The reverend says what needs to be said
01:00 AM EDT on Wednesday, July 25, 2007
It’s admirable and it’s important that the Rev. S. Matthew Glover took to the pulpit at St. Luke Church last Sunday to challenge the people of Barrington to face up to the plague of teenage drunks in their town.
Father Glover did what few seem willing or able to do. He pointed out the kind of painful truth that seems just too uncomfortable for much of the town to deal with. He charged that the town is in denial of its substance-abuse problem and covering up the facts about the alcohol related death of 17-year-old Patrick Murphy, who was killed last week while he was kneeboarding in an accident the police believe was alcohol related.
“Our kids drink because we drink,” Father Glover said.
But that’s not the only reason. Sure, if Mom and Dad are knocking down pre-dinner cocktails — or maintaining a steady alcohol diet in the comfort of their home — the kids are going to wonder about the attraction. The underage drinking in Barrington is not a new phenomenon.
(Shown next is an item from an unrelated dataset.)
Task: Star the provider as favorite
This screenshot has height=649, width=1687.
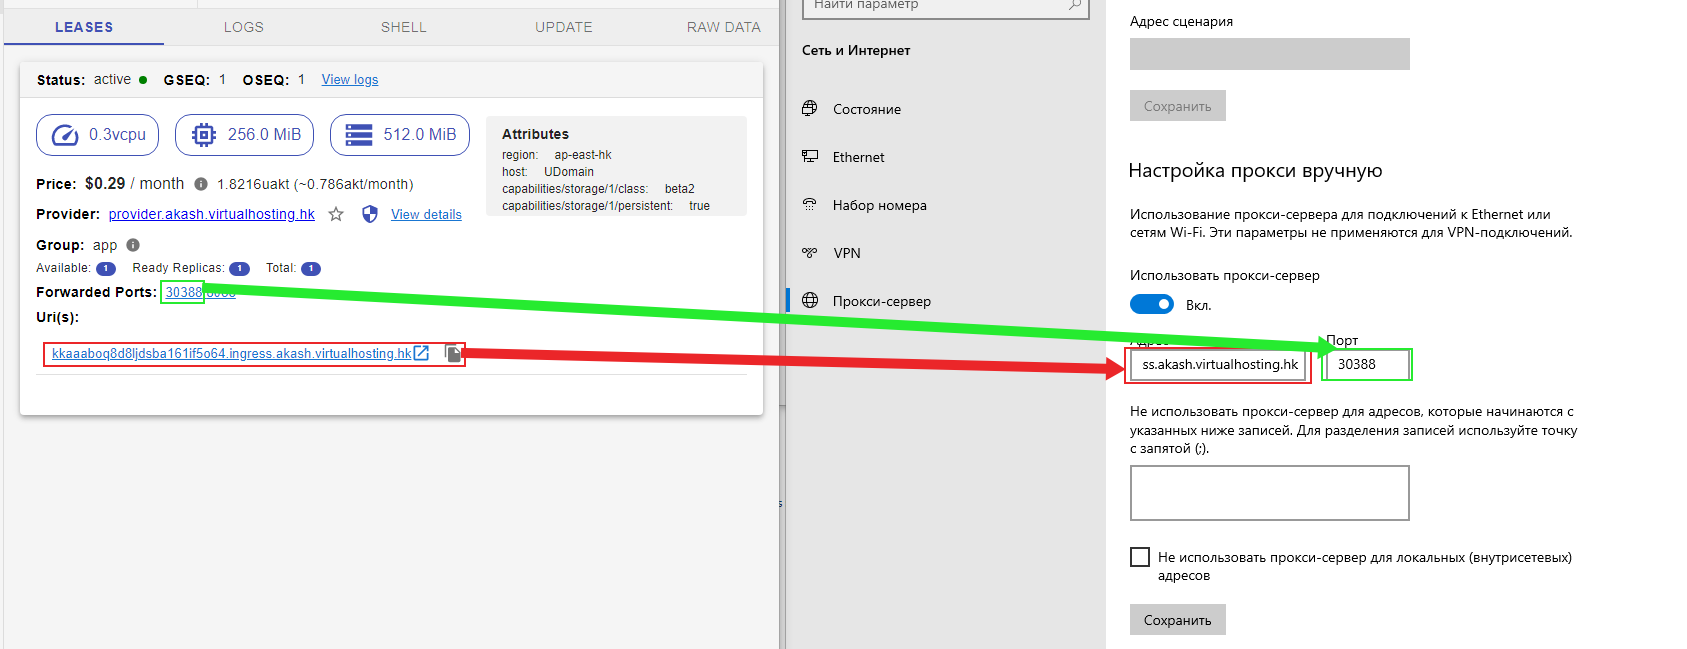Action: click(x=336, y=214)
It has been going on for decades, and taking lives for decades, just as it has in a bunch of other places.
But there are things at work here that parents have nothing to do with and little control over. From the time a kid can sit in front of a TV, he or she is being set up to become a puking, falling down drunk.
The commercial message is as clear as a beach bunny’s smile: If you start to view the world by the fractured light spilling through the bottom of a beer bottle, then you are on your way to the party where you’ll be surrounded by six-pack abs and firm breasts and have sex and then more sex.
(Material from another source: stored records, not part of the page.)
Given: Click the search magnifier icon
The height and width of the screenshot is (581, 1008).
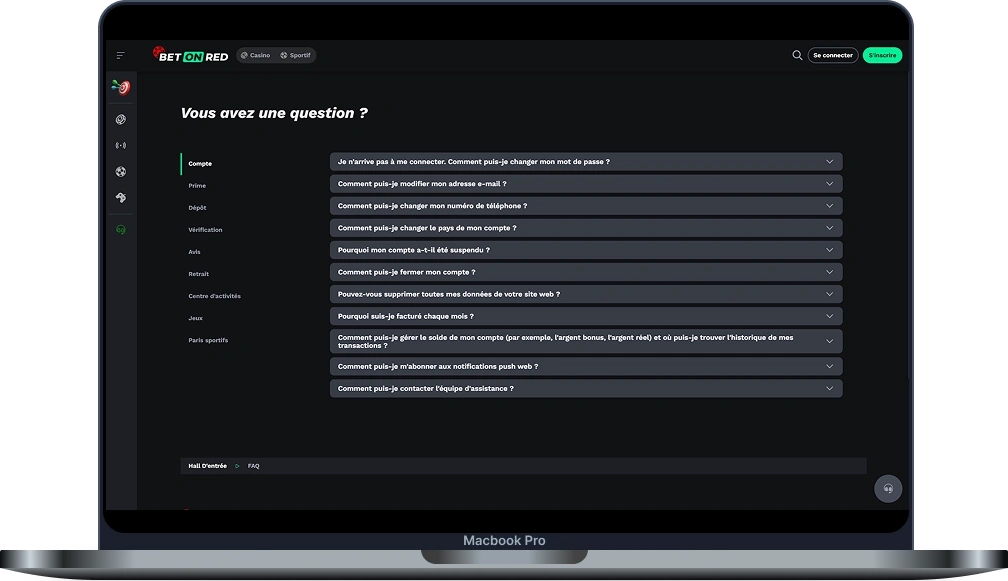Looking at the screenshot, I should [x=796, y=55].
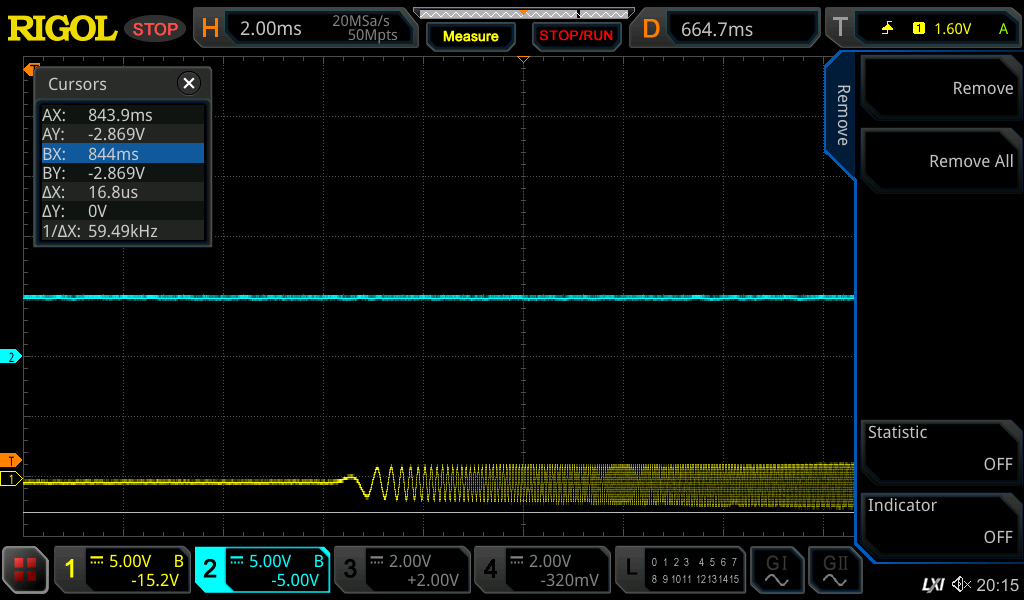The image size is (1024, 600).
Task: Click the GI waveform generator icon
Action: pos(777,571)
It is booze peddling done up like a tease. Two healthy women mud wrestle over beer and we are left with only one healthy response — “I’ll have whatever they’re having.”
It is the big difference between my time of early indulgence 45 years ago and now. There was always, it seems, the friend whose parents left for the weekend and left behind a well stocked fridge and liquor cabinet and the opportunity to get really sick with friends.
It’s gotten stranger and crazier in the last few decades. There’s pop culture conditioning going on. The message is aimed straight at raging teenage hormones — life gets better with every gulp. And, oh yeah, by the way, remember to drink responsibly.
And, of course, we have those nightly celebrity chasers on TV who have managed to turn alcohol rehab into a hot party credential. The latest wobbly star emerges from the platinum drunk tank, promptly drives a car into a tree and is made more famous for so publicly falling off the wagon. The hard-earned rewards of sobriety just aren’t worth getting excited about. The number of trips to the tank becomes the running score for a strange brand of celebrity.
It is not an excuse for anything, this bombarding of young sensibilities with the sexy promise of hard drinking. But it does add to the load of being a kid and being a parent. It adds to the challenge of explaining to a son or daughter how a drink can turn from a small, warm pleasure into a life wrecking disaster.
There is no easy way to find a balance, to accept the inevitable lure of drinking but temper it with the hard truth of mangled cars and dead classmates. Father Glover has done a real service for Barrington and beyond with his words from the church. He has spoken out in a way that is rare in the aftermath of teenage tragedy. He has pointed out how no one has to look far to find reasons for the senseless waste of young life.
Maybe he will be the person who finally convinces the people of Barrington that circling the wagons just isn’t the answer.